Hi JPR,

Thanks for your comments.

- On each crash report, it is a different thread. Twice it was similar
to what I'll post at the end of this message (ServerNet select I/O
handler).
Once it was the LabProjects List, but there is nothing unique about
that list of records.
 - Range checking is on (the application always runs compiled)
 - It could be related to network stress - typically is does happen at
busier hours (never after hours)
 - I do generate debug files. It's not a specific method that is
running. It varies.

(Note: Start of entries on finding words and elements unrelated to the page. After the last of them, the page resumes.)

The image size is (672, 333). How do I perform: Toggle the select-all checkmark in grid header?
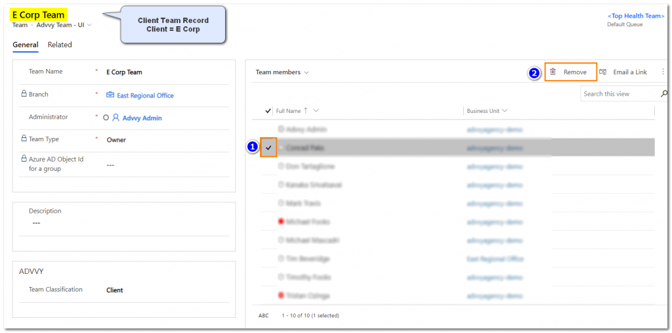coord(268,111)
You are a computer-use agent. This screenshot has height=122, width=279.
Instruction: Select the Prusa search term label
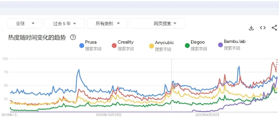91,42
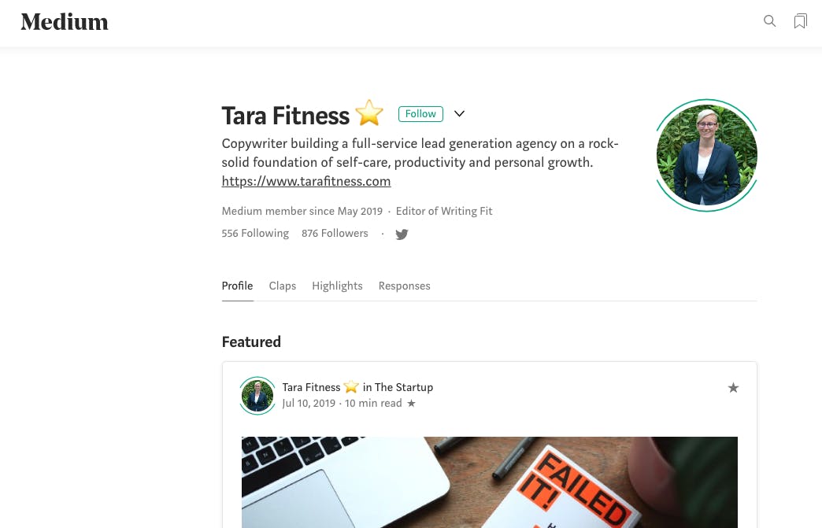This screenshot has height=528, width=822.
Task: View the 556 Following list
Action: point(255,234)
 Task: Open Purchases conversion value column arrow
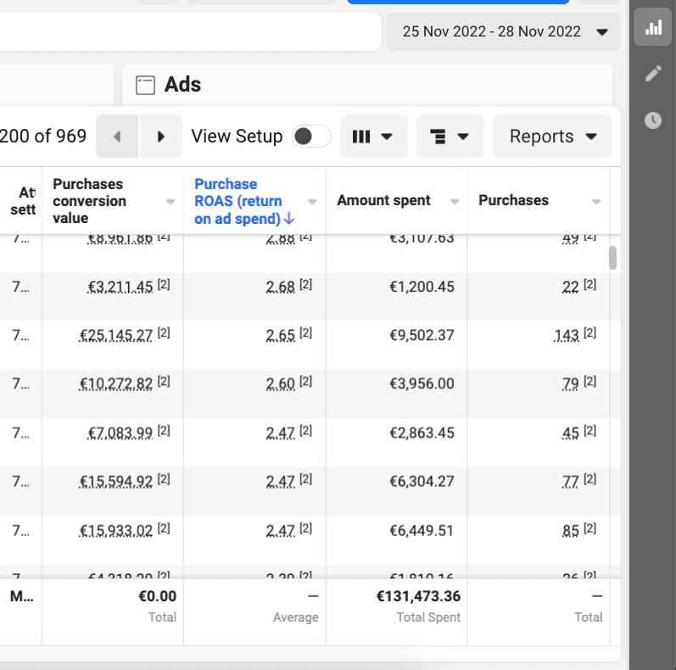[170, 202]
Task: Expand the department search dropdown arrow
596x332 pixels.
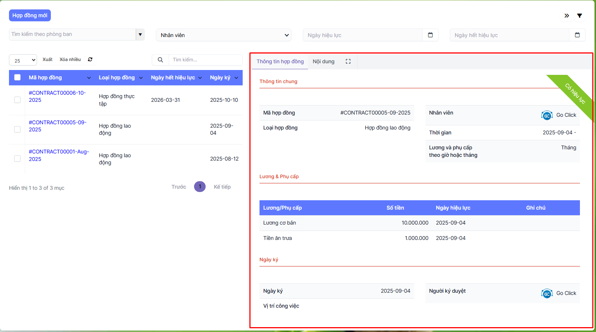Action: coord(140,34)
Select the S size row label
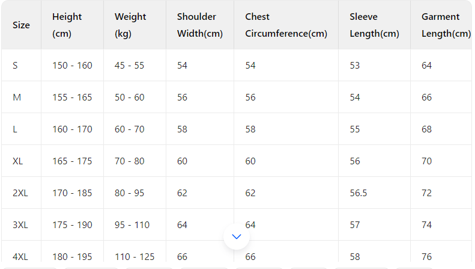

The last command in the debug file always has a
"." after it. My understanding is that means the command executed
complete.
 - I do use interprocess variables to cache employee data for fast
access to names, email addresses, etc. It is relatively small with 7
parallel arrays containing less that 150 elements each. Also some
system settings - also under 100 elements.
 - The cache is set to 1GB. The datafile is 3GB in size.
- I use the 4D Info Reporter. Tim has walked me through looks at the
results. At first it looked like the Server was running low after a
backup, but I wrote in a purge command that clears it up. At the time
of each crash there is nothing remarkable in the report.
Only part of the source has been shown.